Ink on photocopied paper, dimensions variable, 2000 - . First exhibited at TCB Art Inc., Melbourne, 2003.
I love and hate the guitar.
It's the only instrument I more-or-less know how to play, and I've always wanted to write music for it. However, years of playing it left me jaded with its possibilities and feeling constrained by the limitations of my technique. Attempts to apply other compositional techniques I've used on the instrument produced results I found too dull to pursue. Trying out my extended free improvisation chops seemed futile, given the plethora of far more talented and imaginative guitarists out there. For a while I gave up on the instrument, but found that the need to compose for guitar wouldn't go away.
2000 Guitar Solos is an extensive series of compositions in progress, that aims to map comprehensively one section of the guitar fretboard: a kind of 'Return To Zero' before approaching the instrument once again with any creative intention. In writing these pieces I am learning to embrace the guitar's inherent qualities while at the same time crushing its accumulated rhetoric and mystique. The pieces' conscious antecedents are the exhaustive permutational compositions of Tom Johnson, Tom Phillips' paintings of paint companies' colour catalogues, and John Cage's act of making a detailed drawing of a tape recorder he was about to work with for the first time.
The series acquired the name 2000 Guitar Solos because it was begun in that portentous year, 2000, but as the compositional process became more systematised I decided to aim for a total of 2,000 pieces. In fact, I have now sketched 2,556 solos, and from time to time return to the series to write out another batch of neat, final versions.
The Exhibition
The beginning of the series, some 120 solos, was exhibited at TCB Art Inc. in Melbourne in 2003. Their simple, linear, obsessive nature makes them as suitable for display as 'visual music' as they are unprepossessing for public performance.

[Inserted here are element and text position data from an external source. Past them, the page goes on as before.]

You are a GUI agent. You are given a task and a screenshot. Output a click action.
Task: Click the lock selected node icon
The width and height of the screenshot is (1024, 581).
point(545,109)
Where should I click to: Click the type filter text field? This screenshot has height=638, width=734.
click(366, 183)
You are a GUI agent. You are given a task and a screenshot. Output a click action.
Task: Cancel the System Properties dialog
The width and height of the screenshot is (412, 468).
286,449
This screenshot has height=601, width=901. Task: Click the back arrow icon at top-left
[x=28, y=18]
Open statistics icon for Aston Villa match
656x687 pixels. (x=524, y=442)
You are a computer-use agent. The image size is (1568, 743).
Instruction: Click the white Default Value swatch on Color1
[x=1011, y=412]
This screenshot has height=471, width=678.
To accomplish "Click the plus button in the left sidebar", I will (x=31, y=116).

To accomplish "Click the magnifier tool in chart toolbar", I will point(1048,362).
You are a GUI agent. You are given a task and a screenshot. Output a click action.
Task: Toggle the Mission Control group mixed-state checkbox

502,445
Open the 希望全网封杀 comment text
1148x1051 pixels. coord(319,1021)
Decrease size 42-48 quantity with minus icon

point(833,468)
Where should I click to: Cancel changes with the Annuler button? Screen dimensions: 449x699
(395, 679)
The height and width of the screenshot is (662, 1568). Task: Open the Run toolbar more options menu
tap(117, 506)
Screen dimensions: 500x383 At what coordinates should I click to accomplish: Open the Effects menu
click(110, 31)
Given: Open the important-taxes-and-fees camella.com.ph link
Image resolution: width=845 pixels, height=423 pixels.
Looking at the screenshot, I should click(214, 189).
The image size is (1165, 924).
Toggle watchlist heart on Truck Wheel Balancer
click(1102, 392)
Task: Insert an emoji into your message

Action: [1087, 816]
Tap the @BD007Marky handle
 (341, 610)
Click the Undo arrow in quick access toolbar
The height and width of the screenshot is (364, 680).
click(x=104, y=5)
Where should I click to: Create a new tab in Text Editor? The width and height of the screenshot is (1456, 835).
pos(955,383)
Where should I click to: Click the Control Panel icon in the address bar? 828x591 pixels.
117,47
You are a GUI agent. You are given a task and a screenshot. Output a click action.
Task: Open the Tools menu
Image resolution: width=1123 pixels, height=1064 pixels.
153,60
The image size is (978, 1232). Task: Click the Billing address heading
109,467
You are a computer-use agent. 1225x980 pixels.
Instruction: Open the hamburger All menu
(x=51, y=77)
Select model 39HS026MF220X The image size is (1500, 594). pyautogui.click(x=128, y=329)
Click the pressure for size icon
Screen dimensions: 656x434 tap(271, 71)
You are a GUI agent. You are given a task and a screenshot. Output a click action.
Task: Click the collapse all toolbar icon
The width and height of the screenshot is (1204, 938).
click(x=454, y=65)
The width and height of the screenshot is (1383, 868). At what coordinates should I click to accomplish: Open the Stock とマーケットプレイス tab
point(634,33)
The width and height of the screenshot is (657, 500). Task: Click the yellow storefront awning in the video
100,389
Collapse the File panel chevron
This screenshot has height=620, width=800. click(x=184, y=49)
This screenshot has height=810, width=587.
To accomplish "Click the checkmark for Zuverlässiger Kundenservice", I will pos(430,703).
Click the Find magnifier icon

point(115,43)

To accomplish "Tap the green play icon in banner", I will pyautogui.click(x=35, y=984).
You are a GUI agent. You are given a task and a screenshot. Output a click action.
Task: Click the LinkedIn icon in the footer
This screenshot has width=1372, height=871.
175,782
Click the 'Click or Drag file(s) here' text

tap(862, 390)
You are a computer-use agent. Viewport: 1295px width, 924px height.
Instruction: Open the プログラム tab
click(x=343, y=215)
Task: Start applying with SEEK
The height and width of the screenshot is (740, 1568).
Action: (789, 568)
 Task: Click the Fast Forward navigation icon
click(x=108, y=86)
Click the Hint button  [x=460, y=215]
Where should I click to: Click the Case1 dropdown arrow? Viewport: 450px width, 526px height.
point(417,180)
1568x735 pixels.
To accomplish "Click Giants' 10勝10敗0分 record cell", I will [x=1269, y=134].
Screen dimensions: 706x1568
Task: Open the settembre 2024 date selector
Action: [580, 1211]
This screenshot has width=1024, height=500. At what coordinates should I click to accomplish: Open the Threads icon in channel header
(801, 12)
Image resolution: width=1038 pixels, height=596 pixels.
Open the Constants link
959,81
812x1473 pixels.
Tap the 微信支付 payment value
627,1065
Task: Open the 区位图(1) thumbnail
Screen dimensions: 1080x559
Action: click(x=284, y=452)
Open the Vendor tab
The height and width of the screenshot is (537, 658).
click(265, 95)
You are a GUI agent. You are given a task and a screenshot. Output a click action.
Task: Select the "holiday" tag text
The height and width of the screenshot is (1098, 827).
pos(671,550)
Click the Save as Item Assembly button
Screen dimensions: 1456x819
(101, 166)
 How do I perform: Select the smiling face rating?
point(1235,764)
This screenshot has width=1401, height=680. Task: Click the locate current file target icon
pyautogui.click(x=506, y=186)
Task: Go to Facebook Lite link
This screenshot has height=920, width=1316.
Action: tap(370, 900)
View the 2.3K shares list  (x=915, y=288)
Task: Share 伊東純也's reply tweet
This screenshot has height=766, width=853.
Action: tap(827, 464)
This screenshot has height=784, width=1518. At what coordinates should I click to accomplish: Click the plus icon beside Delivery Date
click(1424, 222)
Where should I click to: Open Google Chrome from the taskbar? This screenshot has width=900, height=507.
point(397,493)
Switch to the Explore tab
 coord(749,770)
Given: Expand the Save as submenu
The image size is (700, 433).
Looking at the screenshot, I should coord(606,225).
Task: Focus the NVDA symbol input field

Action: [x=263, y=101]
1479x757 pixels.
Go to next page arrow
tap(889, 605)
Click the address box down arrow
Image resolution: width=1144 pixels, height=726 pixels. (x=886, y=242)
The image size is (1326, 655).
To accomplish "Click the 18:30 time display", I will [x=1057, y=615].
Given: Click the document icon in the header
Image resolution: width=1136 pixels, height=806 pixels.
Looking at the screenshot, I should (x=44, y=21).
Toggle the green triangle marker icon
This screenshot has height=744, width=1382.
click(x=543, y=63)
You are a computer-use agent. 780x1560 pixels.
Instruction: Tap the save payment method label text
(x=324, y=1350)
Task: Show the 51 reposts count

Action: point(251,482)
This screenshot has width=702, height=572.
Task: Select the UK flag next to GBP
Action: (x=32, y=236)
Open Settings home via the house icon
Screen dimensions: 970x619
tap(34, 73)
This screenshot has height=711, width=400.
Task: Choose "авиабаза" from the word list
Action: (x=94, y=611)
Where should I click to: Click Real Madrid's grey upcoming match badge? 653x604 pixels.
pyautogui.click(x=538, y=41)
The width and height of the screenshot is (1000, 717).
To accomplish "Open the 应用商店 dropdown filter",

In addition to the multiple sheets of music, two other elements made the exhibition. On the wall facing the solos was a large poster printed with The Obsolete Guitar manifesto. Also in the exhibition space was a chair and a guitar, ready for use.
To help promote the show I made up hundreds of small, photocopied flyers, which took advantage of some other joker called Ben Harper who happened to be touring through town at about the same time.
Performance
Whenever 2000 Guitar Solos, or any part from it, is exhibited there should always be a guitar and a chair present with the sheet music to reassure punters that these pieces can, nay, should be played.
Whenever possible, I would come into the gallery for an hour or so, pull the chair up to a random section of wall and start to play, as an adjunct to and extension of the visual display. These appearences were never announced in advance, so that it was a matter of chance whether or not visiting punters could hear as well as see the work. Like I said, the music is unprepossessing, and these somewhat furtive performances reflected the internalised nature of the musical results.